───── DATA FOR THE TASK

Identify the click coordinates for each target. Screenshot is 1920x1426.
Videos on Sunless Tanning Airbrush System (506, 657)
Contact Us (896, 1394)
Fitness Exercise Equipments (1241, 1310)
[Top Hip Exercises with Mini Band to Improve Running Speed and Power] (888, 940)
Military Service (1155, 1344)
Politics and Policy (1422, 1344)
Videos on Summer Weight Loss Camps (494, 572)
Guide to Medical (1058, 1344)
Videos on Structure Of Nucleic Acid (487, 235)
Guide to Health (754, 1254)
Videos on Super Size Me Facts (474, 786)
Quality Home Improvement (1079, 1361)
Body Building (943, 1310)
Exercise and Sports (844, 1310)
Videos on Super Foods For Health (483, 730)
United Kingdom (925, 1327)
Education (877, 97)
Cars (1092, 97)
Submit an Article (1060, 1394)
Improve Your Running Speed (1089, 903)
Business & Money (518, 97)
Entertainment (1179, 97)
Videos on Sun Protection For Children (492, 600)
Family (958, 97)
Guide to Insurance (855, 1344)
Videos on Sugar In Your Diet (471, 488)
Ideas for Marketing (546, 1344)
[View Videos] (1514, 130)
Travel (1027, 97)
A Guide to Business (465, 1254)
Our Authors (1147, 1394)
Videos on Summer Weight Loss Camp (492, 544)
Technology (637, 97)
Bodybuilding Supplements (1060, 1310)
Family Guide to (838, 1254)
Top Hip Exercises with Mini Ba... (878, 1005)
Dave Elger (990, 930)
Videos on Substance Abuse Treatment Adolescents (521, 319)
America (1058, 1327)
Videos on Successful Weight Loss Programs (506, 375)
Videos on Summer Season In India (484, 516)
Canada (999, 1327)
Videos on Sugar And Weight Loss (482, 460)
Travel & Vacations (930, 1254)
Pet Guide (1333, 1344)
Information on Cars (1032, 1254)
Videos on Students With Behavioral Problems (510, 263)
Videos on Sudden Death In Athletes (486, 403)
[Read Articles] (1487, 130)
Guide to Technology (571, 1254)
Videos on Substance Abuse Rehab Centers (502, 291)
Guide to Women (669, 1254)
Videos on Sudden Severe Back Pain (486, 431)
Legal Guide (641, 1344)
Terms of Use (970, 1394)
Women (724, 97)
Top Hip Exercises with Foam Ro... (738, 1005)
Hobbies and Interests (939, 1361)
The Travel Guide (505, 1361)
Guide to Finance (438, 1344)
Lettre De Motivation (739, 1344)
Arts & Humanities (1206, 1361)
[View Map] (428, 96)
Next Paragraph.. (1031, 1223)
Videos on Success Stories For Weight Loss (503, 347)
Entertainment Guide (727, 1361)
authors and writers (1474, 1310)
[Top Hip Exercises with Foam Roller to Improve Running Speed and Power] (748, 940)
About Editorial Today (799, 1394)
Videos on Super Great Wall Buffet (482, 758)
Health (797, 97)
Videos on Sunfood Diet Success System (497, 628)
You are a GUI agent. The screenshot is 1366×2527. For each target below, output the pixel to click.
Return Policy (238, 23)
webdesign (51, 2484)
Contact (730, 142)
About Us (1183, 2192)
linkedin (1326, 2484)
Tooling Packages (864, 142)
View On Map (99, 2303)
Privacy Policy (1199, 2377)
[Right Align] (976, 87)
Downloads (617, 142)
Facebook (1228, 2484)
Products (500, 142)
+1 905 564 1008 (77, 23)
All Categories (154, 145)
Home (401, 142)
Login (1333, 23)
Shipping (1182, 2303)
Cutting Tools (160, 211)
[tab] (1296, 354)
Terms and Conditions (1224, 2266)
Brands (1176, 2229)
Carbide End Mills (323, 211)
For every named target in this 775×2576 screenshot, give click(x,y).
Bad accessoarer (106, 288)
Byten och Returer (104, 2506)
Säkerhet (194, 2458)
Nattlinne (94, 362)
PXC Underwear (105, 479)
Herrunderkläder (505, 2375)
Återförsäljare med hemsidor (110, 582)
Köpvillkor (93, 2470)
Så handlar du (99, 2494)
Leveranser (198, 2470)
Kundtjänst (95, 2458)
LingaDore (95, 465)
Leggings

──────────

▶ _WHAT IS NEEDED_: Only the number is wanted: how many lines in the material above contain the string "Exercises"?

▶ _ANSWER BELOW_: 4